Just so we’re clear:

Time to break out your Bible, Mr. Perkins! Abraham had two wives, Sarah and her handmaiden Hagar. King Solomon had 700 wives, plus 300 concubines and slaves. Jacob, the patriarch who gives Israel its name, had two wives and two concubines. In a humanist vein, Exodus 21:10 warns that when men take additional wives, they must still provide for their previous one. (Exodus 21:16 adds that if a man seduces a virgin and has sex with her, he has to marry her, too.)

But that’s not all. In biblical society, when you conquered another city, tribe, or nation, the victorious men would “win” their defeated foes’ wives as part of the spoils.
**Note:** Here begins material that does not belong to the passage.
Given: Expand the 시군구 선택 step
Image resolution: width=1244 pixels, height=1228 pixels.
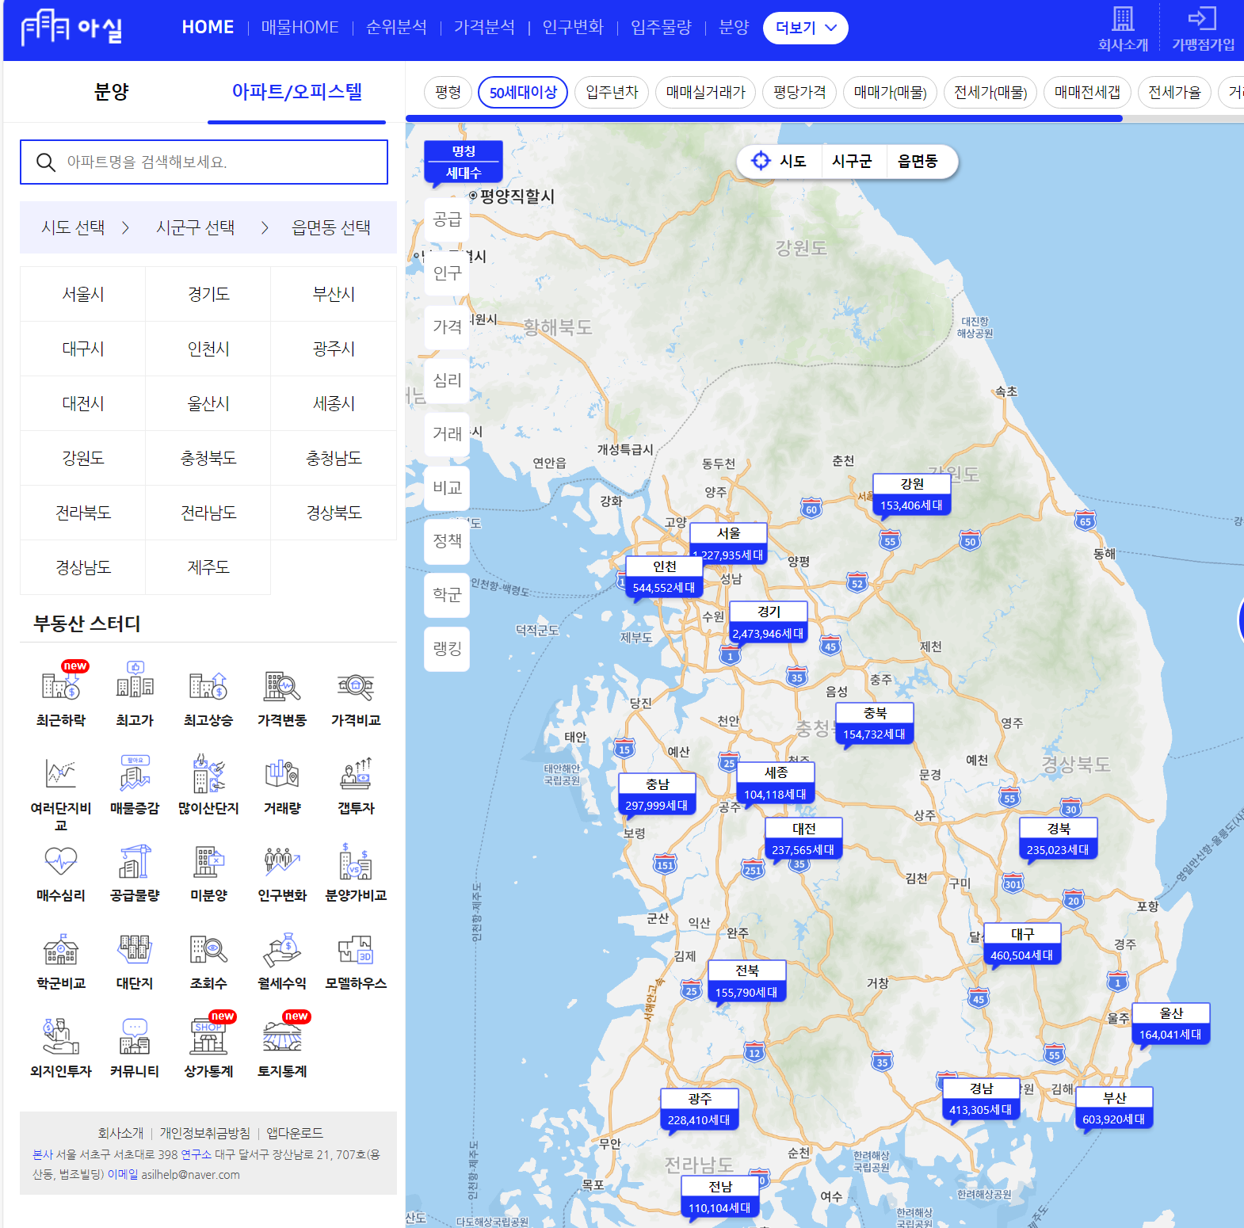Looking at the screenshot, I should (196, 227).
It also commanded levirate marriage, the system wherein, if a man died, his younger brother would have to marry his widow and produce heirs with her who would be considered the older brother’s descendants. Now that’s traditional marriage!

More. Much more.

Last week a conservative member of my denomination told NPR, “From the Old Testament and throughout the New Testament, the only sexual relationships that are affirmed in scripture are those in the context of marriage between one man and one woman.” To quote my friend Michael: biblical scholarship FAIL.

You want to be against gay marriage? You can do that. But the Bible doesn’t help you as much as you think it does.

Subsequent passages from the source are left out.